Harnessing the power of patient samples to diagnose, understand and treat rare immune diseases
28 February 2018
Finkel Theatre, John Curtin School for Medical Research, Canberra, Australia
Hosted by Centre for Personalised Immunology
The Centre for Personalised Immunology is proud to present a public lecture with two of their lead investigators speaking.
28/02/18 5.30pm Finkel Theatre, John Curtin School of Medical Research
Rapid advances in the speed and cost of DNA sequencing technology are changing our understanding of human disease. By sequencing a patient’s genetic code, changes can be identified that are likely to be disease-causing, an approach that has particular relevance to rare disease. By knowing the DNA sequence in such an individual, we can then study the way genetic changes affect how the body functions, and therefore how diseases arise in the first place. This understanding is critical, as it can open up new treatments that would otherwise never have been considered.
The immediate research challenge however is not only to look for new genetic changes in individual patients, but to prove that those changes are responsible for causing disease.

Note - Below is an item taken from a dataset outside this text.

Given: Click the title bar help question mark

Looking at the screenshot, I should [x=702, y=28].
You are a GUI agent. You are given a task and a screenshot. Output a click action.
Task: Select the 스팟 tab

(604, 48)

To do so, researchers and clinicians must work together with affected patients, to decipher the genetic code, analyse blood cells, and create laboratory models that can shed light on the effects of such changes.
Coinciding with ‘Rare Disease Day’, this lecture will outline how clinicians and researchers at the Centre for Personalised Immunology are working together with patients to identify and understand the genetic cause of rare immune diseases, using lupus and immunodeficiency as examples, and how this endeavour has the potential to uncover better ways to treat affected patients.